Why London’s New Abstract Expressionism Show Is a Big Deal

It’s a survey of luminaries from Pollock to De Kooning

blue poles
Jackson Pollock Blue poles, 1952 Enamel and aluminium paint with glass on canvas, 212.1 x 488.9 cm National Gallery of Australia, Canberra The Pollock-Krasner Foundation ARS, NY and DACS, London 2016

Out of the ashes of World War II, a movement known as abstract expressionism arose in the art world, with a collection of artists creating work inspired by the anxieties and fears that pervaded much of society at the time. This fall, London’s Royal Academy of Art is hosting the first dedicated exhibition of abstract expressionist work in 60 years.

The massive survey, simply called “Abstract Expressionism,” was a serious undertaking bringing together more than 150 paintings, sculptures and photographs by the movement’s luminaries. As Carol Civre reports for artnet News, the exhibition will be arranged according to the movement’s two main methods: “color-field painting,” as used by artists like Mark Rothko, and “gesture or action painting,” such as seen in Willem de Kooning and Jackson Pollock’s work.

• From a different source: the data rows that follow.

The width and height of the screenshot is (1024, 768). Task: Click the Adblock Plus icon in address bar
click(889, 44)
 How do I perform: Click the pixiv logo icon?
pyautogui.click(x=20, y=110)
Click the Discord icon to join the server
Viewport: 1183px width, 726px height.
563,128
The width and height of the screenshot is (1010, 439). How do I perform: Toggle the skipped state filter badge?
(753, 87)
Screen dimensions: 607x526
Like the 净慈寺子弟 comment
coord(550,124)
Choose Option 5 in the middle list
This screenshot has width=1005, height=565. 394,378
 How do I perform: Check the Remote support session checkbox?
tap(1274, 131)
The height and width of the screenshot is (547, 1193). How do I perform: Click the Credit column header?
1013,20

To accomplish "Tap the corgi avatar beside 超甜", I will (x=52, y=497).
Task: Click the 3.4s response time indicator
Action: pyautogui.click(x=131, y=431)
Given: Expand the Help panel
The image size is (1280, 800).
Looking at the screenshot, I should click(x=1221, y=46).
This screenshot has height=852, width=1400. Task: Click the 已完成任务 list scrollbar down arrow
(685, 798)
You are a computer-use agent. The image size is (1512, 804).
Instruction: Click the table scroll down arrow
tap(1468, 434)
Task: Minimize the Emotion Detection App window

While the retrospective features pieces by lesser-known members of the movement, the centerpiece is perhaps the juxtaposition between two of Pollack’s most important paintings: “Mural, 1943” and “Blue Poles, 1952.” For the first time, the two massive paintings will be displayed alongside each other, giving visitors a chance to see Pollack’s artistic evolution in one swoop.

“'Mural' jumpstarted abstract expressionism,” David Anfam, the exhibition’s co-curator, tells Mark Brown for The Guardian. “Within two years of it being installed...everyone in the New York art world had seen it. And then we have an amazing coup, Pollock’s barnstorming swansong of 1952, 'Blue Poles.' They book-end Pollock’s career. I have not the slightest doubt that when Pollock was doing 'Blue Poles' he thought back to 'Mural.'”

Bringing these iconic works under one roof wasn’t easy. The artworks belong to collections all over the world, and making sure they could all arrive in London safely took a significant amount of collaboration. In the case of “Blue Poles,” which belongs to the National Gallery of Australia, transporting the 16-foot-long painting was a major undertaking, Tom Lowrey reports for the Australian Broadcasting Corporation.

"It's checked at every stage. As it comes off display here at the National Gallery, as it travels in a special, climate-controlled crate, and as it arrives at the Royal Academy in London," Lucina Ward, senior curator at the National Gallery of Australia, tells Lowrey. "It also travels with its own conservator, who is there if we have any concerns."

While retrospectives of many of the most famous abstract expressionist artists have drawn big crowds in the U.K. in the past, few galleries and museums have attempted to show the movement in its entirety, Anfam tells Brown. But by taking a stab at showing off these works, the Royal Academy of Arts hopes that visitors will gain a new appreciation for the depth and complexity of the mid-century art movement.

“Abstract Expressionism” will be on display at the Royal Academy of Arts in London from September 24, 2016 through January 2, 2017.